I was at war today.
A war with myself, but a war nonetheless.
The voices in my head were winning. They started murmuring about two days ago. Yesterday, I could no longer ignore them.
Louder and louder they got.
They don’t read your work.
They don’t value you.
Louder and louder
They take you for granted.
They don’t see you.
Louder and louder
You’ve made a mistake.
A big one.
Louder and louder.
It’s never going to change. I can’t do anything about it.
My heart is broken.
Over and over and over.
I woke up at 3:30am as the voices crescendoed.
Thought of all the things that were good, going well, not wrong. That didn’t work. My brain was determined to churn.
I read, completed Wordle, almost finished Spelling Bee. Started another word game having given up any hope of sleep.
Bill rose to pee and saw me awake on his return.
I usually turn off my phone so he doesn’t see me awake in the middle of the night. I don’t want him worrying.
“Whatcha reading?” he whispered.
“Not a thing. I’m playing word games hoping I’ll fall asleep.
He laughed softly. “I know that,” he burrowed under the blankets, his body warming the bed immediately. He curved his body toward me and put his big warm hand on my shoulder.
I put my phone down and curled in, snuggling in to his warmth and shelter.
I woke with a start as Bill shifted a few hours later. It took a moment to remember that I wasn’t still angry at my world. I put my foot on his warm calf to remind me of his presence.
Lightness crept in. The door cracked open with Bill’s laughter and possibility began taking shape.
I sabotaged my morning plans. Bill left to work out and I intended to head out for a walk as well. I knew I needed time by the ocean. Needed to see something bigger than myself.

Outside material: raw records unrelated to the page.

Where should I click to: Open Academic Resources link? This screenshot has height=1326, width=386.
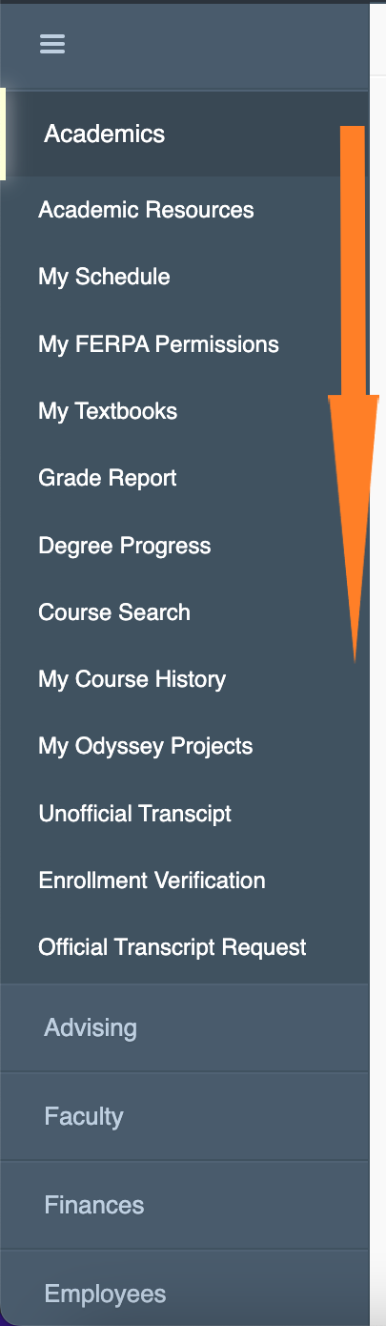point(146,210)
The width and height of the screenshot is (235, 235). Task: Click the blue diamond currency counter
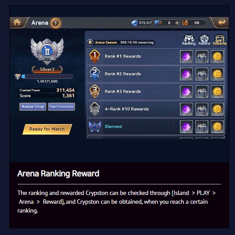tap(142, 23)
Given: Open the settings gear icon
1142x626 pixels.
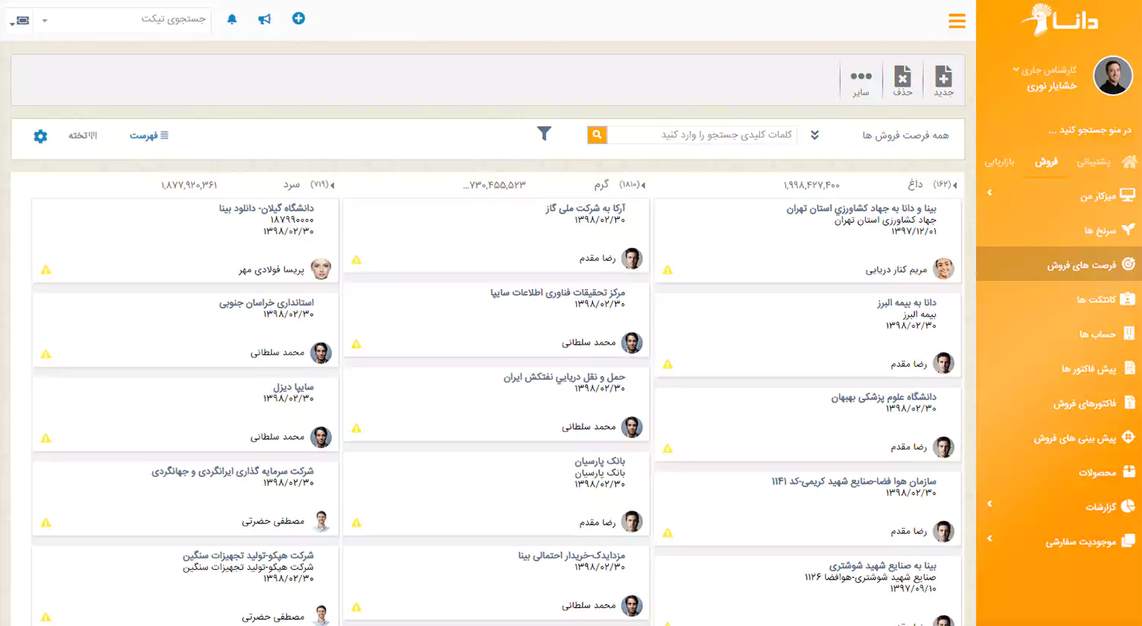Looking at the screenshot, I should 40,136.
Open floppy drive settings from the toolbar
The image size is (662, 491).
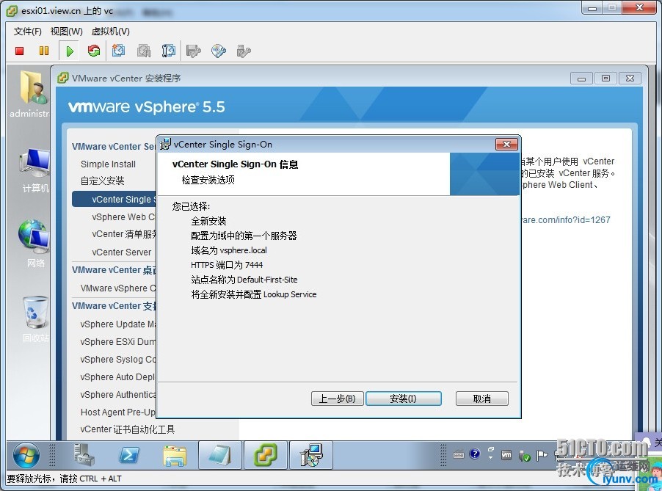193,51
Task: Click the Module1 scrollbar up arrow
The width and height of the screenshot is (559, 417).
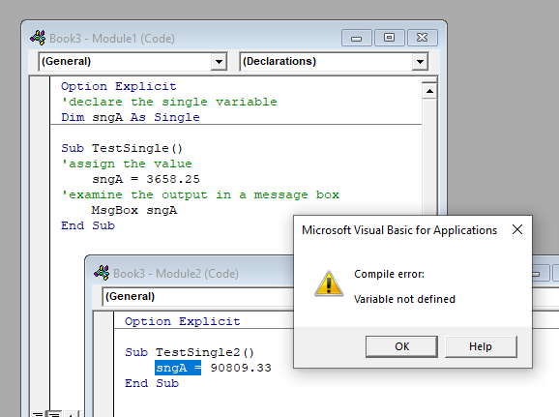Action: (429, 91)
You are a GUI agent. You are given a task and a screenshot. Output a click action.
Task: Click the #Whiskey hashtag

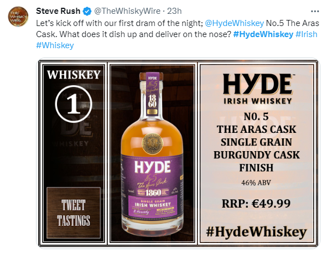click(x=55, y=45)
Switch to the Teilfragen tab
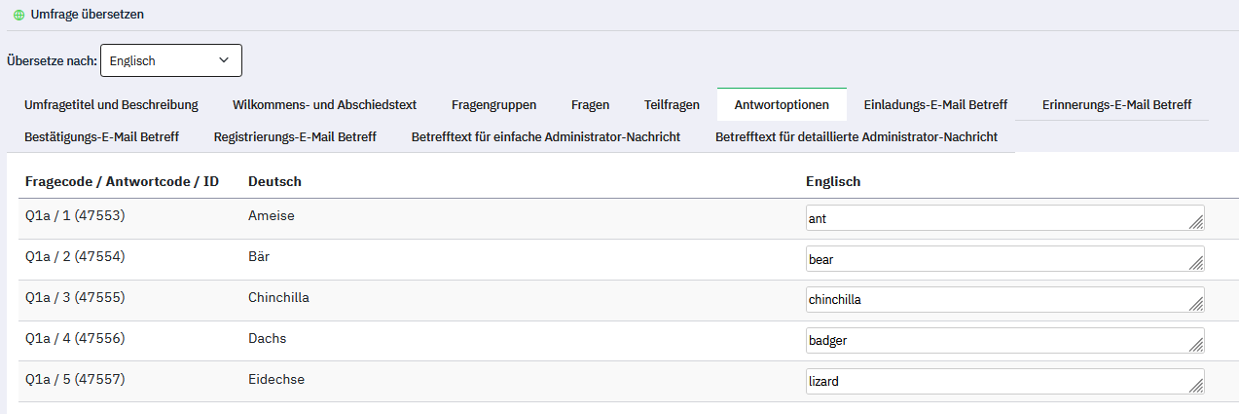The image size is (1239, 414). (672, 104)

Gain perspective by feeling small in a big, big universe. Allow the ocean air to clear out the murmurs gathering momentum in my head. But I dawdled, enjoying the emptiness of the living room as I drank my coffee and ate breakfast.
I listened to what was under the voices.
Bill called to check in.
“How are you?” he asked.
“I’m at war with myself,” I laughed, surprising myself with the truth.
Also surprised, he laughed back.
“Well, I hope you win, but I suppose if you’re at war with yourself, you’re going to win AND lose.”
Remembering his warmth in the night, my foot on his solid leg, I said the thing that was on my heart.
“I need to plant a seed with you. I have a five month plan for my work. I want to be writing my book, and creating a card deck, and working on launching my workshop. And that means I’m going to have to let some stuff go. Can we talk about what you can pick up so I can really give myself this time?” I took a breath. “I actually have a couple of books I want to write and really want to spend the year doing that. Can we figure that out together?”
“Absolutely,” he said confidently, calmly, clearly. Without hesitation. “Let’s do that.” I remembered the first time I heard his voice over the phone many years ago and how I’d fallen for him in that moment.
Relieved, I up and left the house. Didn’t bring anything other than my keys and my phone as I headed over the mountain and down into Stinson Beach.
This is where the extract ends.